Pamiętam, jak przed laty, w czasach kryzysu ekonomicznego, żartowaliśmy w Polsce, że najlepiej dla nas byłoby zrzucić z siebie zależność od ZSRR i poddać się Niemcom. Ten czarny humor zawierał w sobie odrobinę prawdy o pożytku dobrej zależności. Lepiej być niewolnikiem dobrego i bogatego pana, aniżeli głodnym luzakiem w podartych portkach i bez dachu nad głową. Syn marnotrawny z przypowieści Jezusa dość szybko zorientował się, że ojcowski dom ze swoim porządkiem rzeczy jest dla niego lepszy od swawolnej hulanki.

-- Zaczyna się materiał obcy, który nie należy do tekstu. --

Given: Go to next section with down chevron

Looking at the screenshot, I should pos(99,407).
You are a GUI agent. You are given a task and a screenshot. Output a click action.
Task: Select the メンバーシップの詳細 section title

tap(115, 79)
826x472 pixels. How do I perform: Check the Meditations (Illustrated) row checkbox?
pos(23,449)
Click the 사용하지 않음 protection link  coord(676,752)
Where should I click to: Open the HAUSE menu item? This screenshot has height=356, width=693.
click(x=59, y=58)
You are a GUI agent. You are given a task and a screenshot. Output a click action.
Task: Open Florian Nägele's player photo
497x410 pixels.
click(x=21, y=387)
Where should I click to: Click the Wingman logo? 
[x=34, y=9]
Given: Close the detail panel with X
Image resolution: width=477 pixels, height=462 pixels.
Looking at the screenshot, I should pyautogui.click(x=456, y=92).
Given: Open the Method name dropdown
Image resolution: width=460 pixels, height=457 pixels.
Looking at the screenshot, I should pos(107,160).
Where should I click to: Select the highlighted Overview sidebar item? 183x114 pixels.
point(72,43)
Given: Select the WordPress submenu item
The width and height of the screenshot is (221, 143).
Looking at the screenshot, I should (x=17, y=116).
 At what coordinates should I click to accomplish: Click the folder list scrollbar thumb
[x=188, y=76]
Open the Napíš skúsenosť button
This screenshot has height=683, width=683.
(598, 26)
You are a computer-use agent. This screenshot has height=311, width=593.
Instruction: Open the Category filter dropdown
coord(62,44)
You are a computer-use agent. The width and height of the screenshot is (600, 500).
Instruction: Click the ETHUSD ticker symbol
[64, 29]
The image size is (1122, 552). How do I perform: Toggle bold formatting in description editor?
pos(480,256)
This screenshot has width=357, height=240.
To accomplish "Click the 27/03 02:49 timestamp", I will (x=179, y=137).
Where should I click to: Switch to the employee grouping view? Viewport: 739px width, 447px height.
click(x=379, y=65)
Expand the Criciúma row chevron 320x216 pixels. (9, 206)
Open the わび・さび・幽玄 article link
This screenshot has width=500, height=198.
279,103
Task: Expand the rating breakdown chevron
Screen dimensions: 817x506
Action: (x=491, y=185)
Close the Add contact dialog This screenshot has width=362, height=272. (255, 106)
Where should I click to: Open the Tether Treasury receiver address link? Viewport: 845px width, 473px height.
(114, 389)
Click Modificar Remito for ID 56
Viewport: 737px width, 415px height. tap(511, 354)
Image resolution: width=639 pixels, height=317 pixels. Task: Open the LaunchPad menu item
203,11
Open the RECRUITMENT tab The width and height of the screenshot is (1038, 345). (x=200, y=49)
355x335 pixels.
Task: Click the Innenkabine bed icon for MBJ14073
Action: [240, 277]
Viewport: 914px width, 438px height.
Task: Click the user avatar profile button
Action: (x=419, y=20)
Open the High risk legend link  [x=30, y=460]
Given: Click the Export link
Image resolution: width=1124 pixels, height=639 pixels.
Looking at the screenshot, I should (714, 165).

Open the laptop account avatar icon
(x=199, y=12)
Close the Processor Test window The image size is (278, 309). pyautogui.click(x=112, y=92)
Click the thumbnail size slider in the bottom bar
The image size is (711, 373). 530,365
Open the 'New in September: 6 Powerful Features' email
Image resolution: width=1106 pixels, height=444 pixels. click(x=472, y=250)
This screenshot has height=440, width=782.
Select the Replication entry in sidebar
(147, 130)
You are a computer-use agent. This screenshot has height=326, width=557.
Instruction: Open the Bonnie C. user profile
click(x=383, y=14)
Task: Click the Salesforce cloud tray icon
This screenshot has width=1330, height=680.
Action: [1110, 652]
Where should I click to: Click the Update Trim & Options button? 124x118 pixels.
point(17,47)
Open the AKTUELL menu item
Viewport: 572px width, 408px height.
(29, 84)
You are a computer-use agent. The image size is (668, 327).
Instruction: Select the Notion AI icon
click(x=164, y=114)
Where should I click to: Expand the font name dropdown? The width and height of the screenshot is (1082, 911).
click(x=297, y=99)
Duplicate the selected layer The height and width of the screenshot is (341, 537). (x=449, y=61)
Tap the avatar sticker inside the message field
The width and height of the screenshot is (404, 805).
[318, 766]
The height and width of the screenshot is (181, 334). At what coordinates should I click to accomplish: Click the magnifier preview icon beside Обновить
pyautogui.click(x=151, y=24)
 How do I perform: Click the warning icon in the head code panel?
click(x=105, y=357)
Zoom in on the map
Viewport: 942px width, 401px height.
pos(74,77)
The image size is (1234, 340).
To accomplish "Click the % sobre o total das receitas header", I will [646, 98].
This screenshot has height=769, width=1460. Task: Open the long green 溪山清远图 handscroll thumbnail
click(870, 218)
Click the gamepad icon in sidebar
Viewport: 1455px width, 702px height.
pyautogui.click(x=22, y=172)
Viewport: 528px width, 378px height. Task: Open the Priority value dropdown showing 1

A jak jest ze mną? Otóż bardziej niż kiedykolwiek wcześniej, czuję się zależny od Pana Jezusa. Błogością napełnia mnie dziś myśl, że oddychanie, apetyt, fizyczna zdolność poruszania, wzrok, słuch, mowa, praca, bliscy mi ludzie – wszystko to jest darem Bożym. Jakoś nie ciąży mi to, że każde moje plany i zamiary od lat opatruję biblijną klauzulą: Jeżeli Pan zechce, będziemy żyli i zrobimy to lub owo [Jk 4,15]. Świadomy całkowitej zależności od Boga jestem z tego powodu autentycznie szczęśliwy. Szczęśliwi świadomi swej nędzy, gdyż ich jest Królestwo Niebios [Mt 5,3].
Są ludzie, którzy nie znoszą myśli o jakiejkolwiek zależności. A ja? Moim szczęściem jest być blisko Boga. W Panu, w JHWH, znalazłem schronienie [Ps 73,28].